In general, the logs for each server can be found in `/var/log/jtv/{service}.log`, where `service` is something like `object_server`, `proxy_server`, etc.

The swift logs are in general very readable and contain information about whether or not requests timed out and which upstream servers are being talked to.
 
## Architecture

### Swift
We use a standard swift architecture with each rack being a zone, with n=3 redundancy. Weights are set to be equal to device size in GB. Currently we have 16 proxy boxes, 8 container boxes and 24 objects boxes. Machines have hostnames of the format `swift-{role}-%03d.sfo01`. Devices are formatted xfs. We run the standard disk auditor to automatically unmount bad drives. All vods are stored under the 'system' account.

### Past Broadcasts
To obtain the container name for any broadcast, we hash the directory name of the live broadcast, which is of the form `{channel}_{broadcast_id}_{job_id}`, to a 4 digit hex string. The container name is vod_{digest}. The directory structure under the container is exactly the same as live, with the main subdirectory being the live directory name and each format being a subdirectory of that. As the live broadcast is recorded, each format's chunks are concatenated into buffers which are written to swift periodically in bundles of some multiplication factor (currently 15). A manifest is written that uses url parameters to reference byte ranges in these super-chunks to present smaller chunks to the player. Url parameter byte offsets are interpreted by a varnish layer sitting in front of the swift proxies which convert them into range headers that swift understand. Varnish also converts 206 responses from swift back into 200s.  A thumbnail directory is also created with up to (currently) 4 thumbnails randomly distributed throughout the broadcast.

### Highlights
The highlight worker can be found under vod_highlight_worker.py in the video/workers repository.
Highlights are processed by the VOD highlight worker. An external service (currently Rails) creates a new VOD row with attributes copied from the parent archive, except with type set to highlight and offset and duration set to the highlight's offset and duration. The id of the new VOD is passed to the worker through rabbit which pings the service api for the details of the highlight and generates highlight manifests of the form highlight-{vod_id}.m3u8 (where vod_id is the id of the new highlight VOD). A manifest is created for each format and uploaded to the same directory as the parent archive.

### Deletion
The deletion worker can be found at the [video/workers][2] (git.internal warning) repository at [`vod_deletion_worker.py`][3] (git.internal warning).

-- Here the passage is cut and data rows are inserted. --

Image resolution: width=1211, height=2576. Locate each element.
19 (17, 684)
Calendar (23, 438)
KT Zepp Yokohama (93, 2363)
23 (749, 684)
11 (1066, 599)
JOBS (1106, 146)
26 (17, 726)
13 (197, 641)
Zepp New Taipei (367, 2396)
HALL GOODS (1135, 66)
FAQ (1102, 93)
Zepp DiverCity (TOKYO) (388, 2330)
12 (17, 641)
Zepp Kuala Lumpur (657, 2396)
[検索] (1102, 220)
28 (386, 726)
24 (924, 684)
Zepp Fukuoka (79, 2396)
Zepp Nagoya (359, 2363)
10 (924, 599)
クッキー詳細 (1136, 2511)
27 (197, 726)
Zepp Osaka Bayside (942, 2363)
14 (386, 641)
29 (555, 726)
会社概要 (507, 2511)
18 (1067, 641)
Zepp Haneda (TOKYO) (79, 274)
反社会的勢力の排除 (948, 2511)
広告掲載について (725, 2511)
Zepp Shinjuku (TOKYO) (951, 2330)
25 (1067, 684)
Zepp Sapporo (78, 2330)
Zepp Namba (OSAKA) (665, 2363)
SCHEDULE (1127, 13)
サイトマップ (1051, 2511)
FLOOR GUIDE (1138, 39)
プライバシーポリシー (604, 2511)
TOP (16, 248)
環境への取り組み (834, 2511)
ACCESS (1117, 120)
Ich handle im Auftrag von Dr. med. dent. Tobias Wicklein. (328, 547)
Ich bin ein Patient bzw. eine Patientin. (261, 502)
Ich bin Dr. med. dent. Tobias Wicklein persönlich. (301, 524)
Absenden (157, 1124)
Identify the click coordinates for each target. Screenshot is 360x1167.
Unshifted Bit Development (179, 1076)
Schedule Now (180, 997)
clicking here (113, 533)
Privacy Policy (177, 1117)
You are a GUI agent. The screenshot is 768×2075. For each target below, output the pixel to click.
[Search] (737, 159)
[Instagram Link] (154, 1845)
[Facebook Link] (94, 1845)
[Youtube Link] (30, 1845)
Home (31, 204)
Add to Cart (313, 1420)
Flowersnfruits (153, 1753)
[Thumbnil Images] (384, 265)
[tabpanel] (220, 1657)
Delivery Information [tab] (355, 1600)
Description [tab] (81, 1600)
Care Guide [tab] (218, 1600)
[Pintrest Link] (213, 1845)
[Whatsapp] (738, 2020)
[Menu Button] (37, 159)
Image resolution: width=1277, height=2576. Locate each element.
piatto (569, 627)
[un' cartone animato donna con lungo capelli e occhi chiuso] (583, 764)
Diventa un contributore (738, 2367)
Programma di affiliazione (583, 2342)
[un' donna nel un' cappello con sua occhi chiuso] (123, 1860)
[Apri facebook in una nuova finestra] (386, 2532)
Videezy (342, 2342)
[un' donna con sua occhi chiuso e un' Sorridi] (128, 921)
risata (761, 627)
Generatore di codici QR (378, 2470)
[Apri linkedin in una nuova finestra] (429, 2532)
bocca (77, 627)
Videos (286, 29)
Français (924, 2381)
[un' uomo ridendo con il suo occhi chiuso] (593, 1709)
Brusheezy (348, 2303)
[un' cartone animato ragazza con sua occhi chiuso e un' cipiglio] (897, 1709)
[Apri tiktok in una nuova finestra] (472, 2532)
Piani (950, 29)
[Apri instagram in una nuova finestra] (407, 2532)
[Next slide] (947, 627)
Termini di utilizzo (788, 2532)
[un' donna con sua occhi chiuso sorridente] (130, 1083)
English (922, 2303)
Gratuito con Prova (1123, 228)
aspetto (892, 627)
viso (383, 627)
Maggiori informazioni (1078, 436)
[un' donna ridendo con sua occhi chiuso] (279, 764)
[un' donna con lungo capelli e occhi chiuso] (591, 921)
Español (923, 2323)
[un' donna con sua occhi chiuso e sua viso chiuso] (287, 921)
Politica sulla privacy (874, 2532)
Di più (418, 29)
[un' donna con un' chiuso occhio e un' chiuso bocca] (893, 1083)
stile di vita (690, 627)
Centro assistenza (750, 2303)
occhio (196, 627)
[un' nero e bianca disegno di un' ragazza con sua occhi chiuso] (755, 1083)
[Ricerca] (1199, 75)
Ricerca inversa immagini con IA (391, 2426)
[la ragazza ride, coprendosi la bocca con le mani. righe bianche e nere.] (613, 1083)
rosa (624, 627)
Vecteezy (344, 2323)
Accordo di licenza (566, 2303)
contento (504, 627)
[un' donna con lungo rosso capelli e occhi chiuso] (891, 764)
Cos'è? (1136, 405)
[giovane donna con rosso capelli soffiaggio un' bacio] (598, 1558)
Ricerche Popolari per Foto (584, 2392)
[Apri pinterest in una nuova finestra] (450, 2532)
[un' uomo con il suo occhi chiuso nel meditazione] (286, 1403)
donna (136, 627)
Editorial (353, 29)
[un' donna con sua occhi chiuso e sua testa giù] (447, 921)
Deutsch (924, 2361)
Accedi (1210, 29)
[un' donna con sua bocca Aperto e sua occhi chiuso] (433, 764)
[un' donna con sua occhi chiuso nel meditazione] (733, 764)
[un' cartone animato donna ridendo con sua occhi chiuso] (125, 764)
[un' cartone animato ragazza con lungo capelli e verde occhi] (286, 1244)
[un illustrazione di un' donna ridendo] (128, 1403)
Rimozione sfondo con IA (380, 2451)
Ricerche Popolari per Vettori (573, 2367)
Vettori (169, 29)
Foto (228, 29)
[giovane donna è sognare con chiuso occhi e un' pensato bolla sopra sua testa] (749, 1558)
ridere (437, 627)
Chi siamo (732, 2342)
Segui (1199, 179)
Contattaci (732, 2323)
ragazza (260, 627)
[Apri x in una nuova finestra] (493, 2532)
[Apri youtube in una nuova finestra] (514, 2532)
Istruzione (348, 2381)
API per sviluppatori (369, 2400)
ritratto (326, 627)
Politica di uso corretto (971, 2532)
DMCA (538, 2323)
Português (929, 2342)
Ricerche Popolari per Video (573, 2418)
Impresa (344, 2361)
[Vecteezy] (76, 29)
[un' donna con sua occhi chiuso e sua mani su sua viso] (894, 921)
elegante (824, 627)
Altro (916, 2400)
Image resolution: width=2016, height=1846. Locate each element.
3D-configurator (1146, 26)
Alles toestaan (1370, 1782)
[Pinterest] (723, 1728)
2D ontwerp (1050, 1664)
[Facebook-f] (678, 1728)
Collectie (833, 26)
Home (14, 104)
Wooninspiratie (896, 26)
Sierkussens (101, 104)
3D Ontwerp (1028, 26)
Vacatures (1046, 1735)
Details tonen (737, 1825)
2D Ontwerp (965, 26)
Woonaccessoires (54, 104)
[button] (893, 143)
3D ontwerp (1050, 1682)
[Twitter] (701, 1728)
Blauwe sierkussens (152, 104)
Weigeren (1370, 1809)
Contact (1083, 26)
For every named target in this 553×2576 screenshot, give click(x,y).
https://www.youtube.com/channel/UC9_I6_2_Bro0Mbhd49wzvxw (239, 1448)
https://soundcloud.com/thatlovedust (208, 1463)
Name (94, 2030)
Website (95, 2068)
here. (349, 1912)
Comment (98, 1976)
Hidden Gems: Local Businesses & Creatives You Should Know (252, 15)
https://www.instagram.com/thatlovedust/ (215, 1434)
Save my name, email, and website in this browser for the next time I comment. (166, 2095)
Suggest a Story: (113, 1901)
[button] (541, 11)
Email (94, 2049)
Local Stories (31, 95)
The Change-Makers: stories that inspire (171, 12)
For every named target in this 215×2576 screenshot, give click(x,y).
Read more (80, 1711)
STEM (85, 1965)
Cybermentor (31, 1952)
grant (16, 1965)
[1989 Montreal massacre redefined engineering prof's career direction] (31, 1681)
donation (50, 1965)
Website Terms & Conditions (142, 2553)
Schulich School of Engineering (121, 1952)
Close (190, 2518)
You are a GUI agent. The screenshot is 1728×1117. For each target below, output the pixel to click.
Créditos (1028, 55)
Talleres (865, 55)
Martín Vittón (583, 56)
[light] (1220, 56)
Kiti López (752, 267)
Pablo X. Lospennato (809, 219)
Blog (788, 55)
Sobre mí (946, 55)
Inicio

The deletion worker takes a list of VOD ids to delete.  Which VODs to delete is completely managed by an external service (Rails).  To delete a VOD, we ping the service api to get the swift subdirectory to remove, then:

[2]: https://git.xarth.tv/video/workers
[3]: https://git.xarth.tv/video/workers/blob/master/vod_deletion_worker.py

#### Archives
We delete the archive manifests and the chunks which are not represented in at least one highlight manifest.  If there are no highlight manifests, we delete the thumbnails as well.

#### Highlights
We delete the corresponding highlight manifests and then, if the archive manifest is no longer present we do a sweep of archive deletion.